NOM argues that such an unauthorized public release of confidential taxpayer information was a clear violation of federal law.

Tax-exempt organizations like NOM are required file Form 990 with the IRS annually, which includes a schedule of donors who contribute at least $5,000 during a reporting period. This information is filed solely with the IRS, and the Internal Revenue Code requires the agency to keep the information confidential.

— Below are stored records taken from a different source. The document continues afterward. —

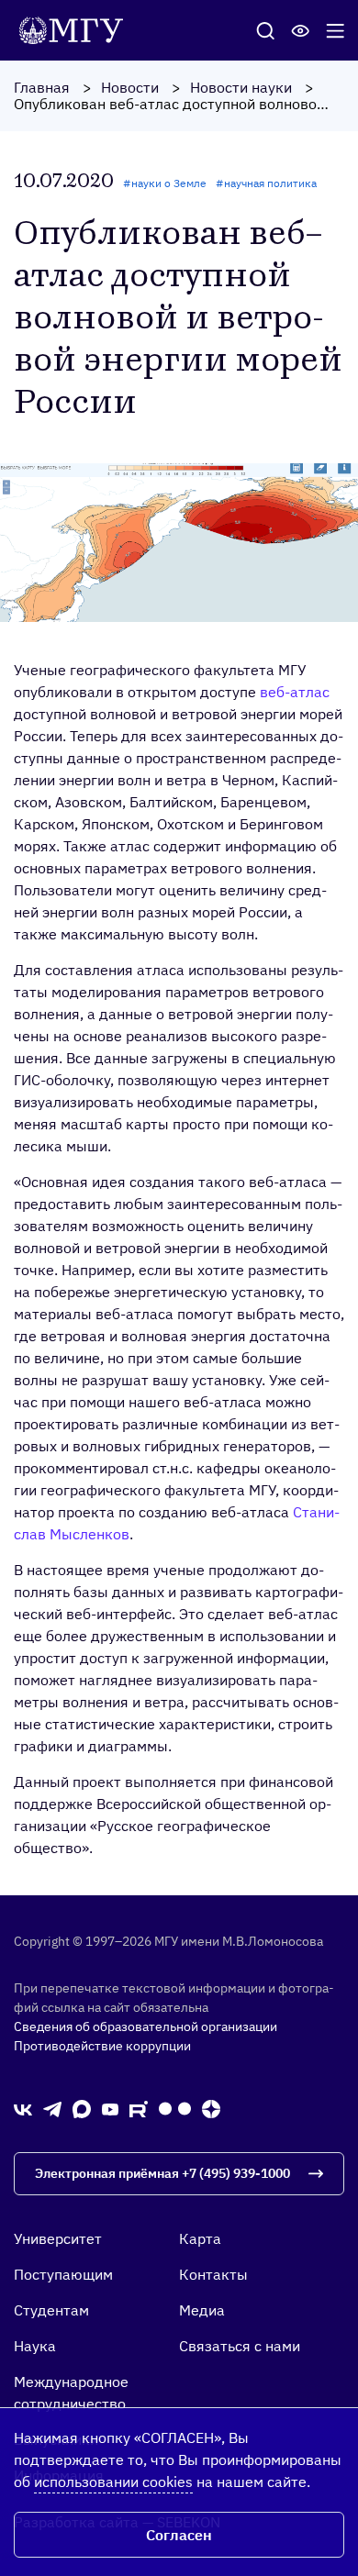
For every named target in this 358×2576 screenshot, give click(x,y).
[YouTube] (110, 2108)
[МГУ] (76, 28)
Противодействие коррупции (102, 2045)
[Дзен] (211, 2108)
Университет (58, 2238)
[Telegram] (52, 2107)
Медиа (202, 2310)
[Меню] (335, 30)
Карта (200, 2238)
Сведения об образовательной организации (145, 2026)
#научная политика (266, 183)
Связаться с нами (239, 2346)
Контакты (213, 2274)
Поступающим (63, 2274)
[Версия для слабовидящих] (300, 30)
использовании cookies (113, 2481)
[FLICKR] (175, 2109)
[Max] (82, 2108)
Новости (130, 87)
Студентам (51, 2310)
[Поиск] (265, 30)
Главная (42, 87)
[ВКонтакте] (23, 2108)
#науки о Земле (165, 183)
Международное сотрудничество (71, 2392)
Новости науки (241, 87)
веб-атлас (295, 692)
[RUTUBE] (138, 2108)
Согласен (179, 2535)
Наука (35, 2346)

NOM has been crying foul since the information was revealed, but it is now taking formal legal steps. Excerpts from the letter (signed by NOM’s chairman Dr. John C. Eastman and president Brian Brown) explain why NOM believes that someone at the IRS might be the culprit:

NOM has also issued a demand letter to both the HRC and the Huffington Post (which also published the documents), informing them that publicly revealing these confidential donors constitutes a “felony.” The letter also instructs both organizations to remove the names and links to their private donors from their website and their archives within 24 hours.

Lastly, NOM is insisting the outlets name the leak.

The story could have larger implications: Not only does it involve Romney, but outgoing Human Rights Campaign president Joe Solmonese was recently named a national co-chair of the Obama presidential re-election campaign.

During a conversation with TheDC, a spokesman for NOM stressed the issue isn’t about gay marriage, but rather the rule of law. The notion that confidential donor information can be compromised with impunity, the spokesman said, could have a chilling effect on contributions to such groups. Some donors are more comfortable making anonymous donations because they fear possible reprisal or intimidation; in other cases, they merely seek privacy.

The published record indicates that NOM is fighting for principle, not to protect the anonymity of any specific donation. The Deseret News reported on the $10,000 donation in 2008, and confirmed it through Romney spokesman Eric Fehrnstrom. And the Huffington Post’s reporting includes a link to a public campaign-finance document showing the donation, made — for reasons that aren’t clear — through the PAC’s Alabama chapter.

With the Romney PAC’s donation already public, NOM’s message boils down to a complaint about a potential IRS leak. And the leaker, the organization says, is not a “whistleblower” (as some have suggested), but a criminal.